White Man v. Native Americans
November 24, 2010
http://www.rushlimbaugh.com/home/daily/site_112410/content/01125112.member.html

BEGIN TRANSCRIPT

RUSH: How did the Indians teach the Pilgrims how to shoot game when the Indians didn’t have guns? Don’t forget, it was white European settlers that brought guns and horses and syphilis and racism, environmental destruction. How did this happen? We brought guns. The Indians didn’t have ‘em. How did the Indians teach us to shoot game? That would be wild animals, for those of you in Rio Linda. Actually, you know this in Rio Linda. Never mind.

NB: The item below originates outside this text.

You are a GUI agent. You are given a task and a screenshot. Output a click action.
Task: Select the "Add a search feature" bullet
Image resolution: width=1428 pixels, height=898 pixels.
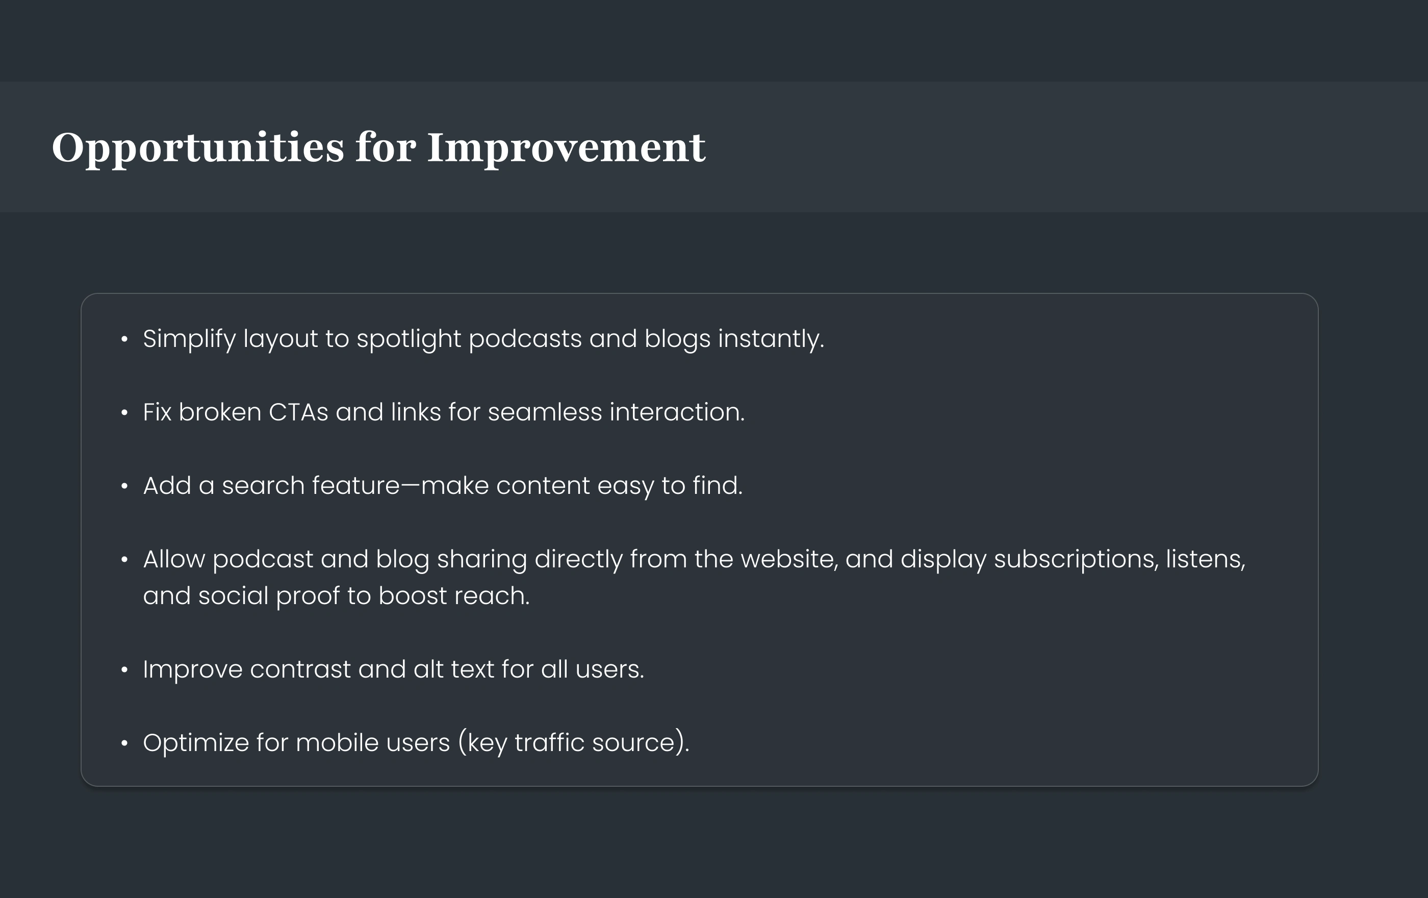[x=442, y=486]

How many of you listeners, let me just ask you a question, how many of you are celebrating Native American or Indian Thanksgiving? Now, from Wikipedia, or “Wikipediat,” the National Day of Mourning: “The National Day of Mourning is an annual protest organized since 1970 by American Indians of New England on the fourth Thursday of November, the same day as Thanksgiving in the United States of America. It coincides with an unrelated but similar protest, Unthanksgiving Day, held on the West Coast.” So that’s also going on, and I just want to make sure that you knew about that. “The organizers consider the national holiday of Thanksgiving Day as a reminder of the perceived democide and continued suffering of the Native American peoples. Participants in the National Day of Mourning honor Native ancestors and the struggles of Native peoples to survive today. They want to educate Americans about history. The event was organized in a period of Native American activism and general cultural protests. The protest is organized by the United American Indians of New England (UAINE).”

Now, democide, as genocide, democide, let’s check the scoreboard. How many Native Americans were killed by the arrival of the white man through disease and war? All right, now, you’re not gonna like hearing this, folks, but we’re checking the scoreboard here. Supposedly there was a democide out there. The white man showed up, and the Indians, the Native Americans, started dropping out there. We killed ‘em. Horrible. You’ve seen the movies. All right, what’s the number? How many Native Americans, how many Indians were killed by the arrival of the white man through disease and war, and how many people have died since the white man arrived here due to lung cancer thanks to the Indian-invented custom of smoking tobacco? Who are the real killers here? And I say this with all political correctness. I mean it’s politically correct to be totally opposed to smoking, totally opposed to tobacco, other than when you’re getting tax revenue from it, and I don’t. So you tell me. How many Americans have died thanks to an Indian invention versus how many Indians died because we got here? Now, you run the numbers on this. Where are our reparations? I’m just saying. See, I told you to have the kids listen to this show while you’re driving around and not listen to some video.

BREAK TRANSCRIPT

RUSH: There is so much distortion, so many lies, so many untruths taught to our innocent young skulls full of mush throughout American history about Thanksgiving and one of the things that has been taught is that the arrival of the white man, I don’t know if it was the Pilgrims or whoever came later, Christopher Columbus even prior to that, and what happened was that the Native Americans were basically slaughtered. They were wiped out. We came in here, we basically took what wasn’t ours and it was devastation out there.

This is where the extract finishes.